One rather more substantive point of comparison with the fall of Gadhafi and the fall of Saddam was speculative, and a concern I happen to share.
That possibility merged into the larger nightmare, one that appeared to be obsessing Western leaders like Prime Minister David Cameron of Britain, President Nicolas Sarkozy of France and President Obama: that having committed themselves to the overthrow of Colonel Qaddafi and providing the crucial margin of military power to do so, they might only have opened a Pandora’s box of menacing possibilities.
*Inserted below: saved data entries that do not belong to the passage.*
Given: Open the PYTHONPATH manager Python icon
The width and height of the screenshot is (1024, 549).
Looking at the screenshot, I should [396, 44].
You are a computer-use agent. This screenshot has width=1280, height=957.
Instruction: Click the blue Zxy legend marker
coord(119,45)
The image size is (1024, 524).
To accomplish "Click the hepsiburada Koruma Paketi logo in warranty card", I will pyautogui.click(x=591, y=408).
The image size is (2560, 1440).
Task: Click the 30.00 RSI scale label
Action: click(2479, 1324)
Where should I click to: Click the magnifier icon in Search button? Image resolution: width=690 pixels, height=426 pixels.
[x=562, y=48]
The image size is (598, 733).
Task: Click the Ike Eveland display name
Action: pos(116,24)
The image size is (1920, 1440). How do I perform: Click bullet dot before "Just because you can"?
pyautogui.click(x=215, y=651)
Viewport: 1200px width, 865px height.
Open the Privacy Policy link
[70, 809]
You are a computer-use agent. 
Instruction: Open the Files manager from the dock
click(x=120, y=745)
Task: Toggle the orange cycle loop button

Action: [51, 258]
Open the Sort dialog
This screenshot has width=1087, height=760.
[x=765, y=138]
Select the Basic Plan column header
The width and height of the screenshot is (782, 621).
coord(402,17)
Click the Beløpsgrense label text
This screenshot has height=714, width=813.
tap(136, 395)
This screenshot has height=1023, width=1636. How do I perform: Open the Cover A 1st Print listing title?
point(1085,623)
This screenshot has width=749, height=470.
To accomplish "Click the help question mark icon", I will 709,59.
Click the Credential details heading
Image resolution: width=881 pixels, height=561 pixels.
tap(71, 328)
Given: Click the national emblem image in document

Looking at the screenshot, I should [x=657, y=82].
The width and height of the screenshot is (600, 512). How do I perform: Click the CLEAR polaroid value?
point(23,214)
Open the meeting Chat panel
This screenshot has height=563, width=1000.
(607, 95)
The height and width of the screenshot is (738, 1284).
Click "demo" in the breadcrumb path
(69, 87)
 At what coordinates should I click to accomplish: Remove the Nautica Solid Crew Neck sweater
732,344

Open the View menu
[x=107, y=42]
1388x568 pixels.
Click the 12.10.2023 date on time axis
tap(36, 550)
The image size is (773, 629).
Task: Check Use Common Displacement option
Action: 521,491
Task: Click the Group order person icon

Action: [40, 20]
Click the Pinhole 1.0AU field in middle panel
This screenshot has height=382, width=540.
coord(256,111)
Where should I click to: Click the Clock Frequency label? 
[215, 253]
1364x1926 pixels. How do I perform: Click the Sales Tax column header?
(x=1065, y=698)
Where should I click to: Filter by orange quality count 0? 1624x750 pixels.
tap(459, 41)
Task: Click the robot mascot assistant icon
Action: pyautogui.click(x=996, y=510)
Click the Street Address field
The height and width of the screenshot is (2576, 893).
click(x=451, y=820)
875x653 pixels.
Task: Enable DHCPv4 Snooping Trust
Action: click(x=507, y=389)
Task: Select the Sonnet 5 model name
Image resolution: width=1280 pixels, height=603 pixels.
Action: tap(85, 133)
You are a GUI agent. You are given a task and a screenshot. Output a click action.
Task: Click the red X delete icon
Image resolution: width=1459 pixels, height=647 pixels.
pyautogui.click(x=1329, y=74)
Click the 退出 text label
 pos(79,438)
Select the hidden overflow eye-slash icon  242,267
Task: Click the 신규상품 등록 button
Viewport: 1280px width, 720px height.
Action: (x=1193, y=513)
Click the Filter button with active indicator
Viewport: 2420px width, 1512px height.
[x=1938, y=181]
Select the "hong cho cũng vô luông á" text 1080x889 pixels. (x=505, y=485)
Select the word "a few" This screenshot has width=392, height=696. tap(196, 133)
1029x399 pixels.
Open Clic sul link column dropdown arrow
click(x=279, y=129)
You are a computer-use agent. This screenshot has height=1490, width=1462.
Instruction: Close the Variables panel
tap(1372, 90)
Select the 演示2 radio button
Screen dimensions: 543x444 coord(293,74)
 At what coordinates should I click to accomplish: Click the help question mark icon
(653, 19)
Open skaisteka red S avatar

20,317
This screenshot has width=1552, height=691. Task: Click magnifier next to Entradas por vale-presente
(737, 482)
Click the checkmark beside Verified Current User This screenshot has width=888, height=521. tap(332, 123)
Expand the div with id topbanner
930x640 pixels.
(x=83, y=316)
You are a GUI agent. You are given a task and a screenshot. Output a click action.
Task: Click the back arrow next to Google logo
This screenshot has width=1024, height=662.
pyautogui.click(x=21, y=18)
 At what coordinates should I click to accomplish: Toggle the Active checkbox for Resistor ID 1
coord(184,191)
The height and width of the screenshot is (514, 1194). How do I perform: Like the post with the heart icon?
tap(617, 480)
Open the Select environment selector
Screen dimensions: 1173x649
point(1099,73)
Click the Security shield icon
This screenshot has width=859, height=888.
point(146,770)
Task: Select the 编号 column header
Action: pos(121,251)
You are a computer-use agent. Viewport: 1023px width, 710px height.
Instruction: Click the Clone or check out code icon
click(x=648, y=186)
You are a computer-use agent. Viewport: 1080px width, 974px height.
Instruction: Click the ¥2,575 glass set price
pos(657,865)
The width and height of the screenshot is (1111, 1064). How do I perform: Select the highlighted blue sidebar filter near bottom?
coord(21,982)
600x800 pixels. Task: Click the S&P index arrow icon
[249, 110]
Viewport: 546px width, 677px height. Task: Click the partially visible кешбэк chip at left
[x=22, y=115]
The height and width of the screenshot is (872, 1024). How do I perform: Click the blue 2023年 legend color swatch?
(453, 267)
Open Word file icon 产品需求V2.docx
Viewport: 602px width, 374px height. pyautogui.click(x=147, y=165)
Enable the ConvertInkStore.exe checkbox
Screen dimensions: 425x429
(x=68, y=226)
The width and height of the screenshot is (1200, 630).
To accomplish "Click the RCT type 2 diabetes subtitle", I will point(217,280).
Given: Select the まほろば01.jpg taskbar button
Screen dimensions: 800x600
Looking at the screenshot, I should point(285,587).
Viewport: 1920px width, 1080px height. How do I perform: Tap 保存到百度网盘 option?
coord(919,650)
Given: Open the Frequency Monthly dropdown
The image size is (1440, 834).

Could Libya, like Iraq with its dictator removed, descend into bloody fratricide and civil war? And would the West, careful thus far to limit its military involvement mostly to aerial strikes, get drawn into the chaos?
Indeed, that is a serious concern. But there is another more fundamental parallel regarding US policy and action towards the two countries. First of all, both leaders became the great nemesis and primary target for America’s wrath only after having been supported by the US. Saddam of course was funded and weaponized by the US during the Iran-Iraq war, only subsequently to be condemned for the crimes he committed with our support. Then Gulf War I, harsh sanctions, and regime change in Gulf War II. Gadhafi actually started out the subject of US ire, then under Bush became a friend and ally with economic and military support. Then again, quickly resumed his role as Mad Dog of the Middle East.
The even more fundamental parallel, only implicitly included in the Times piece, is of course that they both were on the receiving end of a US-led campaign for regime change. Both were Middle Eastern regimes that the US and its allies intervened to depose in the name of democracy. That hasn’t quite happened in Iraq. And signs are that it won’t happen in Libya for quite a while, given the current leadership, and especially if US intervention there persists.
What is unnerving is that these parallels exist because US policy has remained fundamentally the same for so long. There are plenty of other parallels too. Orchestrating coups, implementing regime change, and carrying out either direct or indirect occupations is a process America has refined to a high art. What should concern us really is, who’s next?
There is renewed support in Washington for crippling new sanctions against Iran, which some say parallel those that led up to the regime change in Iraq and which are really meant to undermine the regime as opposed to deviate them from the path to nuclear weapons (a path they are evidently not on). Covertly, the US and Israel are already at war with Iran, as a concerted covert campaign of cyber-terrorism, commercial sabotage, targeted assassinations, and proxy wars have been underway for years. If at some point in the future this evolves far enough that we might be reading New York Times articles about the parallels between the regime changes in Libya, Iraq, and Iran, we can expect a similar lie to engulf that particular set of US actions. Namely, that it was done in the name of democracy.
Of course, the real parallel throughout the history of US foreign policy is that it is carried out overwhelmingly against democracy.